In fact, last summer she was invited at the Perugina plant in her hometown for a private
lesson by Massimiliano Guidubaldi, one of the school’s three chocolate masters, and a detailed tour of the museum at the Archivio Storico Buitoni Perugina.
The history of the company founded in 1907 by Francesco Buitoni, is strictly connected with the figure of Luisa Spagnoli, the talented woman who owned already a small confectionary business in Perugia and was the wife of one of the four founders.
Thanks to the creative genius of Luisa, who was looking for a valuable way to use the hazelnut grain, it was invented the new chocolate candy garnished with a whole hazelnut and covered with dark chocolate which later became the most famous product of the company.
Initially named “cazzotto”, for its irregular shape resembling the knuckle of a hand, it was renamed in 1922 “bacio” by Giovanni Buitoni, the young promising son of the family now in charge of the Perugina business.

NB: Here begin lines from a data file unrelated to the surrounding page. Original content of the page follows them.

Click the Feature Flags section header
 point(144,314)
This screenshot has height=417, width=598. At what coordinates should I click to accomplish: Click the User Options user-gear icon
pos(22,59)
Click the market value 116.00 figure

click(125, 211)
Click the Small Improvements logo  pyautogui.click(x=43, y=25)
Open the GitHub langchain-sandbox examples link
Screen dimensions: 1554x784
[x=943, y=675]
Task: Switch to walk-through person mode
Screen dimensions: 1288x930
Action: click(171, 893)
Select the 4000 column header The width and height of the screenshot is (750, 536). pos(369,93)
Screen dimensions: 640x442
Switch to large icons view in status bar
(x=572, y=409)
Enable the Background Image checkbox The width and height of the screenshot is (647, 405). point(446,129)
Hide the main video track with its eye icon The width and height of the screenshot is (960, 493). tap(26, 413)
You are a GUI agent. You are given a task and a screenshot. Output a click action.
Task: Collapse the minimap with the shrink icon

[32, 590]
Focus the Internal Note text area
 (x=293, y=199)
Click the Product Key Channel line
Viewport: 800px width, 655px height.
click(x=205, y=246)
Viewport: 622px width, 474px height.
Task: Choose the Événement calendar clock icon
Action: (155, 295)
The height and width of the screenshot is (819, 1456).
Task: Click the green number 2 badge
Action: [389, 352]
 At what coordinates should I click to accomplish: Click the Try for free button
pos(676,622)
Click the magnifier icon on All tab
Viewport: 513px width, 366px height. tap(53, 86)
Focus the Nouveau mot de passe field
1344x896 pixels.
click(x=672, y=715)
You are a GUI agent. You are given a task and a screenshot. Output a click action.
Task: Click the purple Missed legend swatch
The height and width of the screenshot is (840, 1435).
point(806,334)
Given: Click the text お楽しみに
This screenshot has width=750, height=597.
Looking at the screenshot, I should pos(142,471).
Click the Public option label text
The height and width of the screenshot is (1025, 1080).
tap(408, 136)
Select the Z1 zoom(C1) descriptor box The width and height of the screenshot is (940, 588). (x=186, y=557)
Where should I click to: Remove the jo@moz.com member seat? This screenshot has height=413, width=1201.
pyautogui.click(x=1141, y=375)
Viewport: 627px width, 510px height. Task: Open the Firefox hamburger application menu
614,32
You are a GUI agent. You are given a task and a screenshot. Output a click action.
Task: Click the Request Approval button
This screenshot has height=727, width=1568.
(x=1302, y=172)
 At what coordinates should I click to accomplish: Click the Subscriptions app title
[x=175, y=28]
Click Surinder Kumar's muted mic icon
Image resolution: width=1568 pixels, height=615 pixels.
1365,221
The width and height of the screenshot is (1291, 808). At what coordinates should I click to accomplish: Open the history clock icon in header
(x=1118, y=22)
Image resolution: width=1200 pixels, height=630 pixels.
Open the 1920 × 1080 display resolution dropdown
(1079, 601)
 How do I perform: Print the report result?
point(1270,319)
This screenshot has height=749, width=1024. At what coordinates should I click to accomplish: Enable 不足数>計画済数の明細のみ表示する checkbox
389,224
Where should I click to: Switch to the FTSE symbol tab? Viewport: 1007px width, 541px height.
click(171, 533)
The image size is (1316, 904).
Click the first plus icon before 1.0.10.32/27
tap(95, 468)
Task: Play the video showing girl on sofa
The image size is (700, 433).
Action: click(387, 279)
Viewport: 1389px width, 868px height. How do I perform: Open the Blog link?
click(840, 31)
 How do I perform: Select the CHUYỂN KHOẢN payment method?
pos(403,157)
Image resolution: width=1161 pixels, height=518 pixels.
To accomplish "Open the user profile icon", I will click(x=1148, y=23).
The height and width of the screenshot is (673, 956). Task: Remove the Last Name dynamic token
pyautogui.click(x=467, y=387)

It was instead Federico Seneca to add the love note wrapping each chocolate inside the unmistakable silver paper, that will become identification of romance around the world being translated in many different languages.
As Viola pointed out, Giovanni Buitoni was “a man of unique vision who understood that chocolate had to become an everyday treat rather than the upper class luxury as it was at that time”.
In between the two wars, he opened up to the southern Italian market, considered too poor by luxury goods seller, started boxing products and, most importantly, he expanded to the United States at the 1939 World’s Fair in New York with “Buitoni Foods and Perugina Chocolates and Confections”.
Even if since 1985 the ownership of Perugina is no longer part of the Buitoni family, it is now a division of the Nestlé corporation, this fascinating story that brings together family, tradition and passion for doing business can still be admired at the Museo del Cioccolato in Perugia, Italy.